Work order :: Reproduce, from the lines below, exactly the stretch that begins at the line containing "857x465 pixels." and ends at the line containing "has height=137, width=356.", both included.
START Input data
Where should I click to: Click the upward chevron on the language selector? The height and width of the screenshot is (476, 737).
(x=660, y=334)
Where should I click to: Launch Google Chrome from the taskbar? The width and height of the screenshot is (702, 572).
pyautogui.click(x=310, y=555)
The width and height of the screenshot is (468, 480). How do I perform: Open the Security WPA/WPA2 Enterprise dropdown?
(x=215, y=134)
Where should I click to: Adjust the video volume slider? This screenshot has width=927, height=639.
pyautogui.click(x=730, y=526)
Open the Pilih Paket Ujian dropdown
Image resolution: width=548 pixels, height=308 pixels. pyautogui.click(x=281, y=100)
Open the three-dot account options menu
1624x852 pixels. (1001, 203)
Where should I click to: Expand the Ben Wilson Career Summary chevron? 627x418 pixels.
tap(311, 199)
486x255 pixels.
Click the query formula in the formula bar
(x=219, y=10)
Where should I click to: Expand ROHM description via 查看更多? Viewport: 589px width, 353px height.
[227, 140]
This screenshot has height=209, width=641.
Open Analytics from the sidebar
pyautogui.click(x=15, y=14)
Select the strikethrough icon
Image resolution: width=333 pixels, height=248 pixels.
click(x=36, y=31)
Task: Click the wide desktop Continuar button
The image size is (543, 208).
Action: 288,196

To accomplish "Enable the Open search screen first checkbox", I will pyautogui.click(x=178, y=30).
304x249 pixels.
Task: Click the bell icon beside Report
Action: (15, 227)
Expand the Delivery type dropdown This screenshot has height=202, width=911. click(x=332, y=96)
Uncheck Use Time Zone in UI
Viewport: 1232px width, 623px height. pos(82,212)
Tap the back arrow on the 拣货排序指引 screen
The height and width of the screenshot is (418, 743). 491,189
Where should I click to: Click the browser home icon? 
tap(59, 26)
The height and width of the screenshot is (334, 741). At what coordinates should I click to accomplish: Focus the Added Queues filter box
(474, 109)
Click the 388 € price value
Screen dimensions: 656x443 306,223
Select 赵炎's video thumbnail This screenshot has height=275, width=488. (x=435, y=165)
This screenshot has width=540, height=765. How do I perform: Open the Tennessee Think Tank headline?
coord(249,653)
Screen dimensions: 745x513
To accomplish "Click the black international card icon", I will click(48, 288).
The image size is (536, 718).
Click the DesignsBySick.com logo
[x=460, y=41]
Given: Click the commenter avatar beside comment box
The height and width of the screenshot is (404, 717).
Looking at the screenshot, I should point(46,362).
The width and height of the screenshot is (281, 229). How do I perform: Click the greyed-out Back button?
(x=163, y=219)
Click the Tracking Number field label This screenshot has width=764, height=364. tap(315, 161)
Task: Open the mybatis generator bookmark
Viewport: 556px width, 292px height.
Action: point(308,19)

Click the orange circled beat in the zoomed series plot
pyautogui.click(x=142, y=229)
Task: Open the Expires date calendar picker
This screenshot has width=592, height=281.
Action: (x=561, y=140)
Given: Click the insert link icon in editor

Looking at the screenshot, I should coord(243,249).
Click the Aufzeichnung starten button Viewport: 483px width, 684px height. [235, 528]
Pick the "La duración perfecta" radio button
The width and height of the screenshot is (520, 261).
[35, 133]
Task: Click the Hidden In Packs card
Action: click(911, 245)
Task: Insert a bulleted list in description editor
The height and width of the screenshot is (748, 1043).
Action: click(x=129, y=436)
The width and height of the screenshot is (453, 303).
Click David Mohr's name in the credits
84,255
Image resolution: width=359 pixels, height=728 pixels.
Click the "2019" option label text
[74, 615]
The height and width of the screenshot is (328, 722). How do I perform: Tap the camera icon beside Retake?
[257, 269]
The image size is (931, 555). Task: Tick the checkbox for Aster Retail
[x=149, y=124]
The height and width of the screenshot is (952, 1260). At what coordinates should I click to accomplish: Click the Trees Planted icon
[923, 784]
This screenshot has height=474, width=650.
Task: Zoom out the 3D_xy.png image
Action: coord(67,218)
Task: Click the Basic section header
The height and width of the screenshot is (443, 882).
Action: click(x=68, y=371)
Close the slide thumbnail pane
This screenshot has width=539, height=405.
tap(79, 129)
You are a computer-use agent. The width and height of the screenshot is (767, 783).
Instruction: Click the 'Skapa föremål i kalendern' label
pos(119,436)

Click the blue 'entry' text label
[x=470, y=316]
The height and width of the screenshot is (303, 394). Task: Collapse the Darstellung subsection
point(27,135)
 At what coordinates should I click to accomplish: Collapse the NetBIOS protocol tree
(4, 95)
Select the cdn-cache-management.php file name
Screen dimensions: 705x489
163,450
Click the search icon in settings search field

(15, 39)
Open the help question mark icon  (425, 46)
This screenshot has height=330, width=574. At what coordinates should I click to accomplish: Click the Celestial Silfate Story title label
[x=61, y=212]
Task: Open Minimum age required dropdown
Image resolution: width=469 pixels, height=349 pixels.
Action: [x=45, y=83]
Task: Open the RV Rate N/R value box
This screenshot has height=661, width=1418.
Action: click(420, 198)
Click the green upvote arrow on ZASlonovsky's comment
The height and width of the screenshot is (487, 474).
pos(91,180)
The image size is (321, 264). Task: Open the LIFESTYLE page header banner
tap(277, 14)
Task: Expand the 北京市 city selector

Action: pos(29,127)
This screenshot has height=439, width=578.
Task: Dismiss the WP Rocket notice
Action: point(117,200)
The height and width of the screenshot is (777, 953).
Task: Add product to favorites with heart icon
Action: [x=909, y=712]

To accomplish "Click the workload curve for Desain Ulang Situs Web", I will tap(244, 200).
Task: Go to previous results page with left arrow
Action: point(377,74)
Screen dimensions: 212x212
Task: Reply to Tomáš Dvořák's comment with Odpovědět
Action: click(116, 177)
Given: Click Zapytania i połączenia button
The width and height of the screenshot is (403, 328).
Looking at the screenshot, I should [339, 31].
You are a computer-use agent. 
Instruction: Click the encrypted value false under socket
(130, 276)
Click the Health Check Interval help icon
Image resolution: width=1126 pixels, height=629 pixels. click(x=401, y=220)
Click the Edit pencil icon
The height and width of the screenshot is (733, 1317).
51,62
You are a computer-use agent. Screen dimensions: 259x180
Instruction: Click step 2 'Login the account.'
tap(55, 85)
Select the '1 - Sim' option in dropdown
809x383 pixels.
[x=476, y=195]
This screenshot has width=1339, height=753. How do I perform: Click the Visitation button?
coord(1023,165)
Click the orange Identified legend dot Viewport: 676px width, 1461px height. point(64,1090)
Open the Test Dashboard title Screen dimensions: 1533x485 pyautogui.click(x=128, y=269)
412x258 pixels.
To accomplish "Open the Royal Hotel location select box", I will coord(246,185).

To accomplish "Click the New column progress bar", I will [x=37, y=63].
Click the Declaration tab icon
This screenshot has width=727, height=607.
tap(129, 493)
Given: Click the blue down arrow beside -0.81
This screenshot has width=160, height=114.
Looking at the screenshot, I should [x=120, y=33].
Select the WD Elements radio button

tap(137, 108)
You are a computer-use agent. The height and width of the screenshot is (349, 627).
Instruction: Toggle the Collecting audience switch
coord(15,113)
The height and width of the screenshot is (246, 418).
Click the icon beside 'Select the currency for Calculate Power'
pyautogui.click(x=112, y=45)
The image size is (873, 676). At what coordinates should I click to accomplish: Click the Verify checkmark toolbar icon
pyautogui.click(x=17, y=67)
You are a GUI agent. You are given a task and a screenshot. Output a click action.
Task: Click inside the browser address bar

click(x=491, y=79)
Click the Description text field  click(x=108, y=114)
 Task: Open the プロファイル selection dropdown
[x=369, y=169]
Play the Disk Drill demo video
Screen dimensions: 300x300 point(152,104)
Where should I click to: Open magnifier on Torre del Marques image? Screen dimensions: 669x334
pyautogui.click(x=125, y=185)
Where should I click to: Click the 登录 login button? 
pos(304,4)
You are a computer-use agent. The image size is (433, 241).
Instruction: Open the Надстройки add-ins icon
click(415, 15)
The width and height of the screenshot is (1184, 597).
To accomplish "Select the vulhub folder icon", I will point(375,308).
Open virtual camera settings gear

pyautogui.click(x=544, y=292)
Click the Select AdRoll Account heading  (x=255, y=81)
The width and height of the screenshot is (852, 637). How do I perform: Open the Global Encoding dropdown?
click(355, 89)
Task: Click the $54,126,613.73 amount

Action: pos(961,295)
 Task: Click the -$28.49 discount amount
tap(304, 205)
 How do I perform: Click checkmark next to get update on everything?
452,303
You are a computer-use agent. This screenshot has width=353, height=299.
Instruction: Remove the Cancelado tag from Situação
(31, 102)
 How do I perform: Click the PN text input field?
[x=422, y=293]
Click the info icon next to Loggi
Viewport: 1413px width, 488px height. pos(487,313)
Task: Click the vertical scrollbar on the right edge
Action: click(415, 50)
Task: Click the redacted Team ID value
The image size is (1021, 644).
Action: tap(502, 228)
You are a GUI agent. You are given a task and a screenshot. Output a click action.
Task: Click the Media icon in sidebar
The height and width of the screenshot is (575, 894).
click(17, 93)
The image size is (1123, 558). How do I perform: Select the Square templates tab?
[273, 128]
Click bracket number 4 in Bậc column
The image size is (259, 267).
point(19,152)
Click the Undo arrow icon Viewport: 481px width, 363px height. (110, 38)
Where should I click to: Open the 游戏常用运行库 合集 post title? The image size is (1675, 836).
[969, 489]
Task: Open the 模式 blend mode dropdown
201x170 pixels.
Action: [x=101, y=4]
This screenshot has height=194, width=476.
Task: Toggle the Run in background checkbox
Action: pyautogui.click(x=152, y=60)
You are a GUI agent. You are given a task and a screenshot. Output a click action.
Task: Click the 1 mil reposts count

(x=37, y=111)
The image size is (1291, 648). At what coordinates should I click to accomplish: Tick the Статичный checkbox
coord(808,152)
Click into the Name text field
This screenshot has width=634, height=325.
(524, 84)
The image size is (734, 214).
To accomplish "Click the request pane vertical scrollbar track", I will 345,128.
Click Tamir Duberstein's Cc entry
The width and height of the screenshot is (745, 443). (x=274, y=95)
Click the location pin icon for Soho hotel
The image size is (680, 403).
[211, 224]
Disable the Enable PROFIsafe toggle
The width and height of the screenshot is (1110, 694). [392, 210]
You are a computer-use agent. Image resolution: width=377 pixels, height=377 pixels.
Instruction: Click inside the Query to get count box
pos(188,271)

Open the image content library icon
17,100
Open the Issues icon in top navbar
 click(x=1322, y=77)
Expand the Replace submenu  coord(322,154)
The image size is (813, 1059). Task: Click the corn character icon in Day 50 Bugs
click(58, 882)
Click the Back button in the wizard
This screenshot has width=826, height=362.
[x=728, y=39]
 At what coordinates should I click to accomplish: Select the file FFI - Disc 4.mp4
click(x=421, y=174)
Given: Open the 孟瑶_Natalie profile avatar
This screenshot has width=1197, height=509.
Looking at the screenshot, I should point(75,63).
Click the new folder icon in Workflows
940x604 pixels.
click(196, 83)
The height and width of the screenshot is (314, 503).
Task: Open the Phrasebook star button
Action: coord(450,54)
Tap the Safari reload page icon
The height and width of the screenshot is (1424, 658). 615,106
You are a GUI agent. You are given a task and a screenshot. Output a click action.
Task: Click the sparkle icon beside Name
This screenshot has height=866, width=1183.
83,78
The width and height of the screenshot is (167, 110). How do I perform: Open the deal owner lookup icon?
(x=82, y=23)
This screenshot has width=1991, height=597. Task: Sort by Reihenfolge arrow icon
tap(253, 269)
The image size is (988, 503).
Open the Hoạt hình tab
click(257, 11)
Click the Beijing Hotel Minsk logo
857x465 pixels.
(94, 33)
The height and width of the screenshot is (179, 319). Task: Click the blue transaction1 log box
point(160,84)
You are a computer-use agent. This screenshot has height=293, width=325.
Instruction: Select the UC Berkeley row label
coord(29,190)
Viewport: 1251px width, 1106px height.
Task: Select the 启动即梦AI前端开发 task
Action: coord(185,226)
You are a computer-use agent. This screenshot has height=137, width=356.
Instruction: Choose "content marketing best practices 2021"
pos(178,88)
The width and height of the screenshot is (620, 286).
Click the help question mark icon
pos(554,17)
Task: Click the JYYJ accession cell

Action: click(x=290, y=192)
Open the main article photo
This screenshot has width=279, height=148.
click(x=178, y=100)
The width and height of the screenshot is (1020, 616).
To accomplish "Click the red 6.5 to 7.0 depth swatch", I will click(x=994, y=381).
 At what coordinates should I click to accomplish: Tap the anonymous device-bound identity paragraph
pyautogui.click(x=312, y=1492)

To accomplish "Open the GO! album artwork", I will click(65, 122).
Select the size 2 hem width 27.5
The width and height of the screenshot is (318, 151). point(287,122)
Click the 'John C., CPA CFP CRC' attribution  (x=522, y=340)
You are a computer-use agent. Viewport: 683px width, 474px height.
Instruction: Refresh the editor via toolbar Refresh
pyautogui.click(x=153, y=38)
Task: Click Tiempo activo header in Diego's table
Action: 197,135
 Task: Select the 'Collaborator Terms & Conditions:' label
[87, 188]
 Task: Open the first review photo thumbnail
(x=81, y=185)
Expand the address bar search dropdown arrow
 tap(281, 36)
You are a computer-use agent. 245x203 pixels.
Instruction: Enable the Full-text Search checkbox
END Input data
Response to the exercise ::
857x465 pixels.
(94, 33)
The height and width of the screenshot is (179, 319). Task: Click the blue transaction1 log box
point(160,84)
You are a computer-use agent. This screenshot has height=293, width=325.
Instruction: Select the UC Berkeley row label
coord(29,190)
Viewport: 1251px width, 1106px height.
Task: Select the 启动即梦AI前端开发 task
Action: coord(185,226)
You are a computer-use agent. This screenshot has height=137, width=356.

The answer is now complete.